The interconnected nature of operational resilience and corporate security is a crucial aspect of an organisation's overall resilience. These two disciplines, while distinct in their focus, work together to create a comprehensive approach that ensures the organisation's stability and growth.

Operational resilience focuses on an organisation's ability to adapt and recover from disruptions, such as natural disasters, cyberattacks, or supply chain issues. It involves identifying potential risks, assessing their impact, and developing strategies to mitigate or recover from these disruptions. On the other hand, corporate security is concerned with protecting the organisation's physical, digital, and intellectual assets from threats, both internal and external.

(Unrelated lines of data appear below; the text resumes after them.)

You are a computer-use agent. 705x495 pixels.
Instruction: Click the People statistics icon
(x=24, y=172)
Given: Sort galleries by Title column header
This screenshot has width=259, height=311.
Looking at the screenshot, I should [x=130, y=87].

When these two disciplines are effectively integrated, they strengthen an organisation's overall risk management strategy. For example, a robust corporate security plan can help prevent an attack that could disrupt operations, while a well-developed operational resilience strategy ensures that the organisation can quickly recover and resume normal operations in the event of a successful attack. As a result, an organisation can increase their ability to operate their important business services throughout a disruption as well as stay within their impact tolerances.

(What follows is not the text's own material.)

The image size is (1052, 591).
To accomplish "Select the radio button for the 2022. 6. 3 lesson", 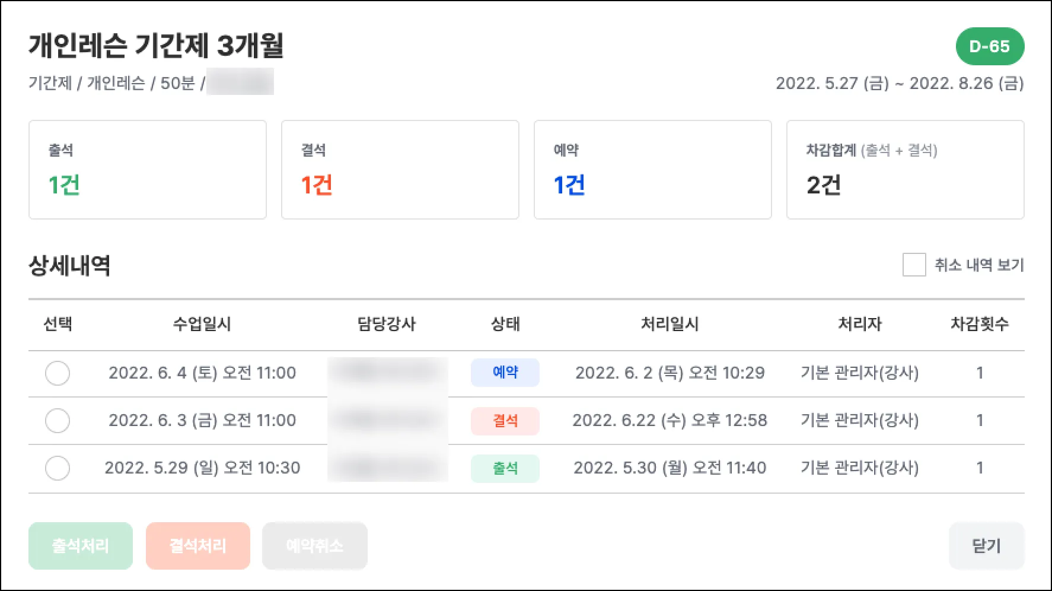I will (58, 421).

How can your organisation enhance its operational resilience and corporate security?

Implementing effective corporate security controls can lead to a lower risk of disruption and improvement in your organisation’s resilience, keeping your response and recovery within the impact tolerances for your Important Business Services.  Here are some of the key actions your organisations can undertake to enhance its operational resilience and corporate security maturity:

  1. Establish and encourage collaborative relationship between those responsible for security and operational resilience within your organisation.
  2. Create joint corporate security and operational resilience playbooks for responses to disruptive events.
  3. Conduct joint exercises and testing between security and operational resilience teams using relevant, realistic security scenarios.
  4. Ensure there is a consistent tone from the top for leadership as well as direct reporting lines for both corporate security and operational resilience with clear goals, strategy, and alignment ambitions.
  5. Involve the wider organisation in achieving a shared vision of corporate security and operational resilience collaboration.